The article further explores the impact of tariffs on job creation, challenging the notion that they automatically lead to increased employment. On the contrary, research suggests that higher tariffs can actually result in increased unemployment. The reason for this apparent paradox lies in the fact that tariffs can raise the cost of imported goods, thereby harming downstream industries that rely on these inputs. As Dartmouth College professor Doug Irwin notes, the 2018 steel tariffs, for example, resulted in a net loss of jobs because the number of people employed in downstream industries that use steel far exceeds the number of people employed in the steel industry itself. A study by the Federal Reserve Board corroborates this finding, concluding that higher input costs resulting from US tariff hikes in 2018-19 led to job losses in American manufacturing. This damage was further compounded by retaliatory tariffs imposed by other countries on US exports.

The article acknowledges the potential costs associated with free trade, including job losses in communities exposed to foreign competition and increased dependence on far-flung manufacturers. However, it emphasizes that tariffs are generally not seen as an effective solution to these challenges. Subsidies for specific industries are considered a more direct and less distortionary tool for promoting domestic manufacturing. Furthermore, the article highlights the broader geopolitical implications of trade policy, arguing that closer trade relations can reduce the likelihood of conflict between nations by giving countries more to lose in any potential confrontation. The article concludes by emphasizing that while free trade may have certain costs, the benefits generally outweigh the risks, and that tariffs are rarely the optimal policy response.
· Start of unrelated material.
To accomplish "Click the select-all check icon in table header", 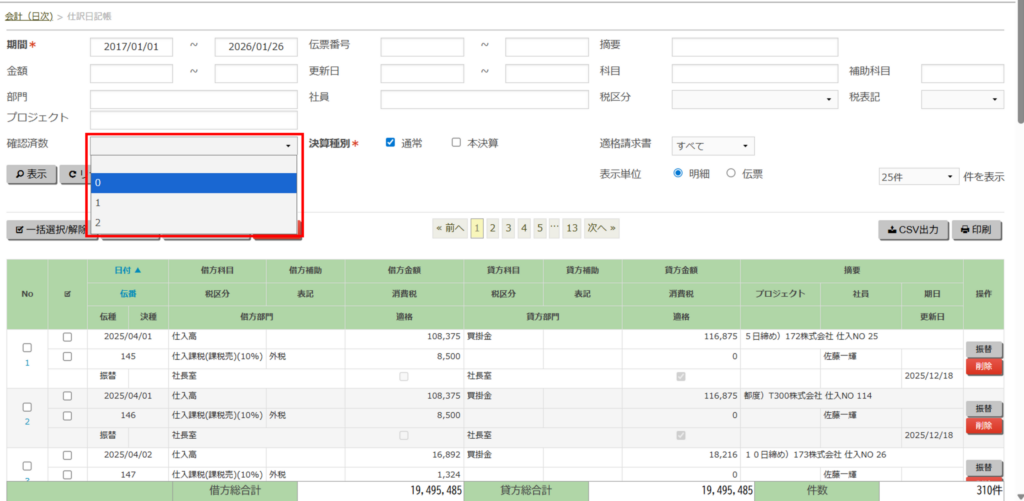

The discussion of Trump's trade policies within the article includes implied critique by using the opinions of mainstream economists, the data from research studies, and direct quotes from financial experts to make the case that the proposed tariffs are likely to backfire. The analysis of the potential harm to the US economy, including the adverse impact on consumers and overall GDP, combined with the emphasis on the uncertainty created by erratic trade policies and the potential for retaliatory tariffs from other countries, contributes to the negative perspective on Trump's actions. By presenting alternative policy solutions such as subsidies for specific industries, the article further suggests that there are better ways to address the challenges posed by free trade. The structure of the article, which explores both the immediate and long-term consequences of Trump's proposed tariffs, helps to build a comprehensive argument against the effectiveness and desirability of the policy. The article thus serves as a caution against the use of tariffs as a primary trade tool, especially those advanced by Trump.